I have run the container using the Docker Image : cuda:10.0-cudnn7-devel-ubuntu16.04 on the Third party cloud host.

When i invoke nvidia-smi inside the container,

nvidia-smi shows as below - that is all GPUs Utilisation is above 90% for few seconds

Then nvidia-smi window shows as follows, that is all GPUs Utilisation is 0% for few seconds

Then nvidia-smi window shows as follows, that is Utilisation% is random in all GPUs Utilisation for few seconds

I have noticed Training performance is low and taking longer duration in Docker container mentioned here. Same code is working fine in Tesla K80 2 GPUs with CUDA 10.0 on a Dedicated server as shown below.

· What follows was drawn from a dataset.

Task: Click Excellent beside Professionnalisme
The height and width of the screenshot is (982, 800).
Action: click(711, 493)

Screen Shot 2020-10-10 at 9 34 06 PM

But in Docker container, Why GPU utilization% is keep changing unusually

Expected:

Question 1: i am seeing the CUDA 10.2 version with driver version 440.65.00 instead of CUDA 10.0, Why?

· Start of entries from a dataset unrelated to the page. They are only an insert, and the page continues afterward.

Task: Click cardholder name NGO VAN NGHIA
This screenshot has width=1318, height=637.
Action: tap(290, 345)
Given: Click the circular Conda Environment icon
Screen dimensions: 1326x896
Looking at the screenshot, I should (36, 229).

Question 2: There is no process list even though GPU Util % is above 90% in all 4 GPUs, Why?

Question 3: Why GPU utilization% is keep changing unusually?

Question 4: My code will work on tensorflow-gpu ==1.15.0 and keras==2.13 i can’t change to CUDA 10.2 based Ubuntu image
How could i solve this issue with the container having the Docker image cuda:10.0-cudnn7-devel-ubuntu16.04?

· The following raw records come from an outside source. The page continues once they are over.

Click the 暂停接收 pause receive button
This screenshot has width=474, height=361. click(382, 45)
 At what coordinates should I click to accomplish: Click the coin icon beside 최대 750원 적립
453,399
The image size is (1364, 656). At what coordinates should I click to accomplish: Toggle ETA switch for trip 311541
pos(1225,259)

Question 5: Could i install CUDA 10.0 explicitly insider the container running Docker image cuda:10.0-cudnn7-devel-ubuntu16.04?

Question 6: Could i install CUDA driver between >= 384.111, < 385.00 explicitly insider the container running Docker image cuda:10.0-cudnn7-devel-ubuntu16.04?

Hi there,

I’m providing some answers here:

  1. The version printed in the nvidia-smi output is the maximum version of CUDA supported by the driver. In this case, R440 was released along side CUDA 10.2. R440 is backwards compatible against all lower CUDA releases.
  2. What were you running (before) when you observed the 90%+ utilization output in nvidia-smi? The utilization output from nvidia-smi is not cycle accurate.
  3. This is related to Q2
  4. I’m not sure what you mean. Can you please rephrase? As I mentioned, R440 will support all older CUDA versions including CUDA 10.0
  5. Yes you can - but what is the use-case and what do you want to achieve?
  6. No please don’t install drivers inside containers. This makes the container non-portable and defeats the purpose of containerization in the first place. Why do you want to do this?